After you’ve figured out your interest rates, look for ways to consolidate your debt or lower your interest rates either through 0% balance transfer credit cards, personal loans or student loan refinance options. Once you have all of the debt and interest rates set, then pick the best repayment strategy for you. Some people like using the debt snowball method where you pay the smallest debts off first while others like the debt avalanche where you pay the highest interest rate debt first. I prefer the debt avalanche; however, I really prefer whatever is going to motivate my client the most in their debt repayment journey, so pick what’s best for you.
5. Track expenses daily.
I used to weigh over 200 pounds and I finally started to lose weight when I began the Weight Watchers program. For me, the best part of the program was that it forced me to track the food I was eating. The process of tracking everything made me mindful of my eating and led me to start making more changes. You can do the same thing with your money. There are a number of free apps like Expenses OK or Spending Tracker that can help you with expense tracking or I have clients who simply put it all in an excel spreadsheet everyday. The best part about expense tracking is that it will make you more mindful of your money and force you to start to think about how you spend it.
6. Try a monthly savings challenge.
I truly believe that anyone can do anything for a month, so I suggest that you try one of the numerous monthly financial savings challenges that are out there for at least January or maybe try another one in February. My good friend runs an Uber Frugal Challenge every January that has changed lives, or you can just search for savings challenges and find your options on Pinterest or personal finance blogs.
7. Go on a cash diet.
I don’t know about you, but after the holidays, I need to eat more salads and less junk food and drink more water and less alcohol. If you spent a bunch of money on your friends and family this holiday season and you’re credit cards have a little extra meat on them, then I suggest you try a cash diet for the next few weeks or months. Limit yourself to a certain amount of money every week, (typically around $50-$100) and see if you can live off of just that amount every week.
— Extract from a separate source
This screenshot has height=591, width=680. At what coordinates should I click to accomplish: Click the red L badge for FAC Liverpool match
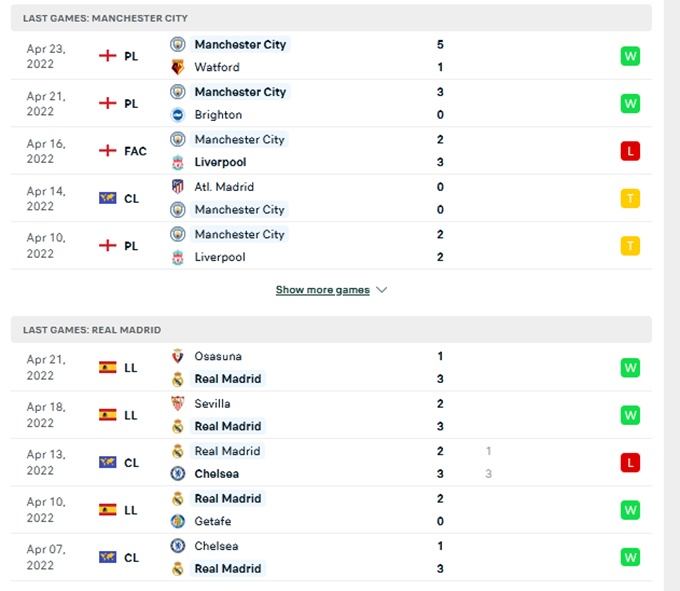click(630, 151)
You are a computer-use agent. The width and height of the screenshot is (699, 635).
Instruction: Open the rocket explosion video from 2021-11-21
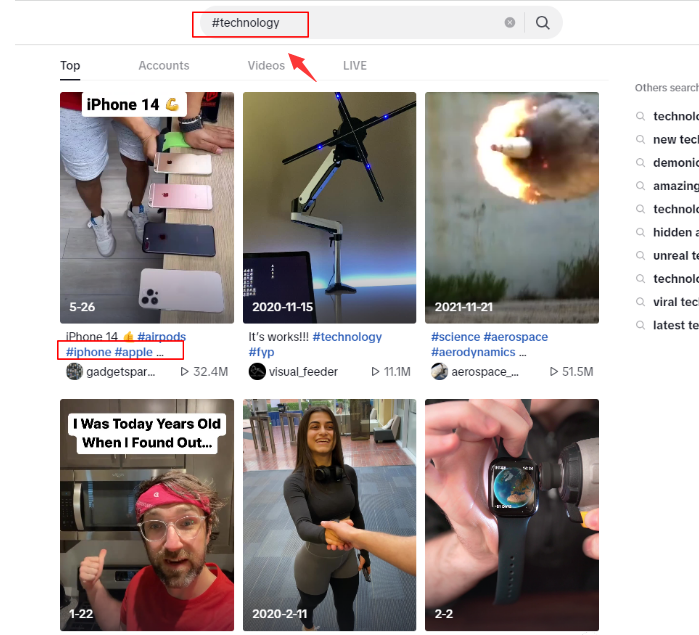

Mindfulness of your money is a large component to getting financially healthy, and nothing will make you more mindful of your money than cash.
I advise clients to go on cash diets all the time as there is neurological research that has proven that when we swipe debit and credit cards, we literally shut our brains down and we don’t process what’s happening. When you use cash, you’re forced to keep your brain engaged whether it’s counting the money to pay it out or realizing that you’re about to run out of it and have to change your plans. Cash diets are great ways to keep your spending under control and increase your money mindfulness.
8. Schedule Weekly Financial Exercises
This time of year, most of the regular gyms will be filled with people exercising to get back into shape after the holidays, and just like there’s physical exercises for our bodies, there are financial exercises for our balance sheets. I’ve shared some of my favorite’s here, and just like you’d schedule time in your calendar to exercise your body, schedule time in your calendar to exercise your financial health as well. For the best results, I suggest trying a financial exercise two to three times a week on a regular basis.